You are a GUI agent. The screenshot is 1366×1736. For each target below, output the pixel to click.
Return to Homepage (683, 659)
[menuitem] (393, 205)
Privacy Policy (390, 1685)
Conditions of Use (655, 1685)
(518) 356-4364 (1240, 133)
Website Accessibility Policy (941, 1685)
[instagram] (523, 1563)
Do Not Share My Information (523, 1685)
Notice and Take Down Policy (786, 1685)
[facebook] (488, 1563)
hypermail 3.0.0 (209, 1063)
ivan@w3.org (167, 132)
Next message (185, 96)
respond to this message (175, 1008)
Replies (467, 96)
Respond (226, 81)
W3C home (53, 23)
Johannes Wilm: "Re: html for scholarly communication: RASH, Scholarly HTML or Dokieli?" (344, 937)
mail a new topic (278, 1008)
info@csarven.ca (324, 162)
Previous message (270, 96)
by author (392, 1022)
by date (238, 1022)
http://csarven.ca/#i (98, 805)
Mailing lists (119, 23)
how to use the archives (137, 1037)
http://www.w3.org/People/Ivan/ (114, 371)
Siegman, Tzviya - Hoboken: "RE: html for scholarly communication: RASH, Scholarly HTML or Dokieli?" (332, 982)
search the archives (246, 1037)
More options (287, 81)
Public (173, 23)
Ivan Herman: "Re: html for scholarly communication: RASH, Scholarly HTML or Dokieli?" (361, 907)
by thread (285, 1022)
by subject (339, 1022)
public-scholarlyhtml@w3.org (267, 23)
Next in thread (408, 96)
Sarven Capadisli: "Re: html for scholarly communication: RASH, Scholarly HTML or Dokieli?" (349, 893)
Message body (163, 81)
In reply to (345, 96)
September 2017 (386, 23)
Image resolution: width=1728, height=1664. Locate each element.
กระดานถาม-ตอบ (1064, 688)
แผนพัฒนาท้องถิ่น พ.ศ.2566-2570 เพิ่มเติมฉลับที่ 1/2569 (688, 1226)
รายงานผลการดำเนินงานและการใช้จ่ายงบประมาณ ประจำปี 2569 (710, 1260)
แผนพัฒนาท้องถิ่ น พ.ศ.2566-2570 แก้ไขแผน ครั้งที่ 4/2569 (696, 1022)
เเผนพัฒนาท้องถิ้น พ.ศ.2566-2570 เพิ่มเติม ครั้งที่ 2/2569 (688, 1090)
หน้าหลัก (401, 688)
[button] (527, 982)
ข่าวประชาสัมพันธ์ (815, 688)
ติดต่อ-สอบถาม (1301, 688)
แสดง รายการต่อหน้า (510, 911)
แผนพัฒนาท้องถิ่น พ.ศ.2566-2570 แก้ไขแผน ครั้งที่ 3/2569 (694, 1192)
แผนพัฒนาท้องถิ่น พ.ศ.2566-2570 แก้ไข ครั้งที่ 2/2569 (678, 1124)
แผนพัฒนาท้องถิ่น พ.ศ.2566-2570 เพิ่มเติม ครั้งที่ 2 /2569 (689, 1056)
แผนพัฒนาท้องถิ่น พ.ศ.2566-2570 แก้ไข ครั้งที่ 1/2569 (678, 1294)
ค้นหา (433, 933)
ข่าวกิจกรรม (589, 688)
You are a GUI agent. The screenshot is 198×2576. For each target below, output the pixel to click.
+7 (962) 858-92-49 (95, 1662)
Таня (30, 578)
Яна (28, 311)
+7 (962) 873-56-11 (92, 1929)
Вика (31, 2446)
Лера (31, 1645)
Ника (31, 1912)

WHAT IS BEING ASKED
The lines holding the string "click" in the listing above are what you should copy out.

ANSWER TO THIS EXERCISE
You are a GUI agent. The screenshot is 1366×1736. For each target below, output the pixel to click.
You are a GUI agent. The screenshot is 198×2576. For each target below, output the pixel to click.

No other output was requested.